Journal of Risk

Risk.net

Backtesting expected shortfall: a simple recipe?

Felix Moldenhauer and Marcin Pitera

  • We develop a new backtesting framework for Expected Shortfall by building on the standard Value-at-Risk procedure. Instead of counting the number of VaR breaches (i.e. exceedances of projected risk quantile by subsequent losses), our method consists of identifying the number of worst realisations for the secured position (i.e. sum of projected risk and realised PnL) that still add up to a negative total.
  • Our framework has strong mathematical foundations in the duality between risk measures and performance measures (the latter also referred to as acceptability indices). We show that the same relationship provides the basis for the standard VaR breach backtest.
  • In contrast to many existing frameworks, our approach is model-free and does neither require the joint estimation of Value-at-Risk and Expected Shortfall, nor a reference estimation procedure. Also, the proposed test is easy to implement in any programming language.
  • The simplicity and effectiveness of our framework, combined with the clear financial context, make our proposal a suitable candidate for regulatory backtesting of Expected Shortfall. Moreover, we show in empirical studies that our test statistic produces results that are consistent with the current regulatory framework, allowing for transferability of existing model features into the new risk model landscape.

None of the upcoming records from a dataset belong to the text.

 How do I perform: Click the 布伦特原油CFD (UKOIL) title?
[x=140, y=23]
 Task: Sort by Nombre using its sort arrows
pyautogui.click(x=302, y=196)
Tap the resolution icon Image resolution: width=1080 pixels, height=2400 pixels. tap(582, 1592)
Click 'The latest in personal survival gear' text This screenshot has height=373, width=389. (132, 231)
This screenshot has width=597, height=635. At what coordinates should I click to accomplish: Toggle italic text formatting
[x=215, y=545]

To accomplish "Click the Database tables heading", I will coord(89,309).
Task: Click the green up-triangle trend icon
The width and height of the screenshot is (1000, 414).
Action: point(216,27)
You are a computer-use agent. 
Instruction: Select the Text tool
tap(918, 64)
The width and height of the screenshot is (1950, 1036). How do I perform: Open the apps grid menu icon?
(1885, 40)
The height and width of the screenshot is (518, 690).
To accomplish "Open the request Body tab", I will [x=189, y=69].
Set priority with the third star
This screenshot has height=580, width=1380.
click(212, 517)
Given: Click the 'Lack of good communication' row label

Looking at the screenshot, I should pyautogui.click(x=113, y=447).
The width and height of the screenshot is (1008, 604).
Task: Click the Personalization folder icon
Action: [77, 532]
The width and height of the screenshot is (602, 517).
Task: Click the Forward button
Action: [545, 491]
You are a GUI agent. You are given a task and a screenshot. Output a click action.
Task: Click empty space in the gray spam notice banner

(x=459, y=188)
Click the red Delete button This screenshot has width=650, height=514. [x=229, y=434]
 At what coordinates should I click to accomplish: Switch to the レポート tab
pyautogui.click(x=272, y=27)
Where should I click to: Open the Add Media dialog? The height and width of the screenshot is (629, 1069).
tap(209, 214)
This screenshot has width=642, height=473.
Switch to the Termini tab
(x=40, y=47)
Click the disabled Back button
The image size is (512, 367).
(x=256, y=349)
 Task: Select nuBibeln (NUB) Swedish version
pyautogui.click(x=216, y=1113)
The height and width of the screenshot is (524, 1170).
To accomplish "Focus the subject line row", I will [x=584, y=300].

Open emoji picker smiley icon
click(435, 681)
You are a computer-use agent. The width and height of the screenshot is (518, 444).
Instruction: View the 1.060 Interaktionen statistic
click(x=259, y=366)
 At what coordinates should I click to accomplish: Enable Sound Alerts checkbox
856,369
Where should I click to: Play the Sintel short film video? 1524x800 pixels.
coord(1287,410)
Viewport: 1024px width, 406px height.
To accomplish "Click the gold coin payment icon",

We propose a new backtesting framework for expected shortfall (ES) that can be used by regulators. Instead of looking at estimated capital reserve and realized cashflow separately, one can bind them into a secured position, for which risk measurement is much easier. Using this simple concept combined with monotonicity of ES with respect to its target confidence level, we introduce a natural and efficient backtesting framework. Our test statistics is given by the biggest number of worst realizations for the secured position that adds up to a negative total. Surprisingly, this simple quantity can be used to construct an efficient backtesting framework for unconditional coverage of ES in a natural extension of the regulatory traffic-light approach for value-at-risk. While being easy to calculate, the test statistic is based on the underlying duality between coherent risk measures and scale-invariant performance measures.